The tradition of passing the church plate might become a relic of the past, as a majority of Americans pay bills electronically and move away from using cash or writing checks.
Despite concerns about commercializing something so personal, electronic giving to churches is growing.
"You just kind of get over it ... because you know you've donated," said Hall, a communications manager for the Catholic Archdiocese of Washington, D.C.
At the Shrine of the Most Blessed Sacrament in Washington, about half of the 1,600 congregants who give regular donations do so electronically, up from 20 percent four years ago.
"For some people, they'll never change," said its pastor, Monsignor John Enzler. "Other people find it's a wonderful way to do their giving."
Along with Catholic dioceses, religious organizations such as the Evangelical Lutheran Church in America and the Greek Orthodox Archdiocese of America have approved electronic giving as an option for their members.
Each church can decide whether to adopt the practice, available from electronic payment processing companies since the late 1990s.
Church staff are often the toughest sell, said Vijay Jeste, product manager for electronic giving for Our Sunday Visitor, a Huntington, Indiana-based maker of donation envelopes for Catholic churches, which started offering electronic payment processing in 2009.
Reluctance to pay a fee to process collections melts away as parishes "realize that this is the way to go," Jeste said.
"This is not an option they can put off for too long," he said.
OBJECTIONS
Some church leaders object to electronic giving because they do not want parishioners piling more debt onto overloaded credit cards. Others say it interferes with the ritual of making a tangible sacrifice during the service.
"Their concern is that giving is not reduced to the act of paying a bill," said Bill Townes, vice president of convention finance for the executive committee of the Southern Baptist Convention.
The Convention does not have an official position on electronic giving and does not track it among its 45,000 member churches, Townes said.
The Greek Orthodox Archdiocese of America learned the value of online donations when it made an appeal last year for victims of Haiti's earthquake, said Theo Nicolakis, its director of information technology and Internet ministries.
The archdiocese found almost 4 percent of its online visitors do not attend religious service, and about 28 percent of visitors are not even Greek Orthodox.
"We're technically reaching people who we would never reach," Nicolakis said.
The Greek Orthodox Archdiocese, an early adopter of online giving, allows donations via Facebook and cell phone texts.
"If we don't provide an easy way to give, they're going to give elsewhere," Nicolakis said.

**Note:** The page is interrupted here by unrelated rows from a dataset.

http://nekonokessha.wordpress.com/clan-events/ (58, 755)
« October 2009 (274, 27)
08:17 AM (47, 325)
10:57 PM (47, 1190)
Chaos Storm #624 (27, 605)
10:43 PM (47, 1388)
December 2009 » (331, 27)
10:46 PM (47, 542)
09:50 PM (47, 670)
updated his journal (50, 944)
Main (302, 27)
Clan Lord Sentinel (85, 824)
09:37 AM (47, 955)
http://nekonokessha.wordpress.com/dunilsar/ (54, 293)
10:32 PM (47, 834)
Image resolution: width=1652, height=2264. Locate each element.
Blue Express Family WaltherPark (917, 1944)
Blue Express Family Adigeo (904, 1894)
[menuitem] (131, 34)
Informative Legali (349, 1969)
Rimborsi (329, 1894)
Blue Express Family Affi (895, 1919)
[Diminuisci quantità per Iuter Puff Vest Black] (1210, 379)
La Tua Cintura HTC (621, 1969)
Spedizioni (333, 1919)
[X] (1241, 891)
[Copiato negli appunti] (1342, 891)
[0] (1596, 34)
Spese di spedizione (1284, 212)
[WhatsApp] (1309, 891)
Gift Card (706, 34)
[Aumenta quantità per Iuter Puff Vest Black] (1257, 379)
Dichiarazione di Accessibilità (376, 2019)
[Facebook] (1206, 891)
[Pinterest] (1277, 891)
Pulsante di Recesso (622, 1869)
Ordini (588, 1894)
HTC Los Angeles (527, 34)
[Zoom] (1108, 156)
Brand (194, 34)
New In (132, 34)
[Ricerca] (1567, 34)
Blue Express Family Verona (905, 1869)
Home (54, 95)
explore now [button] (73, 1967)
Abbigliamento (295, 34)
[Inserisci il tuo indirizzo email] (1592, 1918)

While electronic giving has grown in popularity at Enzler's Catholic church in Washington, which signed up with payment company Faith Direct in 2006, only a quarter of the archdiocese's 140 churches have followed suit.
But last February's epic snowstorm in the Washington area converted some disbelievers, Enzler said. With many churchgoers trapped at home, he estimates the archdiocese lost about $1.4 million -- about $10,000 per church.
Parishioners miss an average of 10 services a year at their home parish, said W. Brian Walsh, founder of the Alexandria, Virginia-based Faith Direct.
Direct debit and credit card payments mean more consistent giving, according to electronic payment companies, which estimate collections increase 10 percent to 30 percent.
Since 2003, Walsh has made contracts with nearly 300 churches in 45 Catholic dioceses nationwide.
For an average parish with 1,500 families, Faith Direct charges an annual fee of about $7,800.
Other companies charge a percentage of the total collection.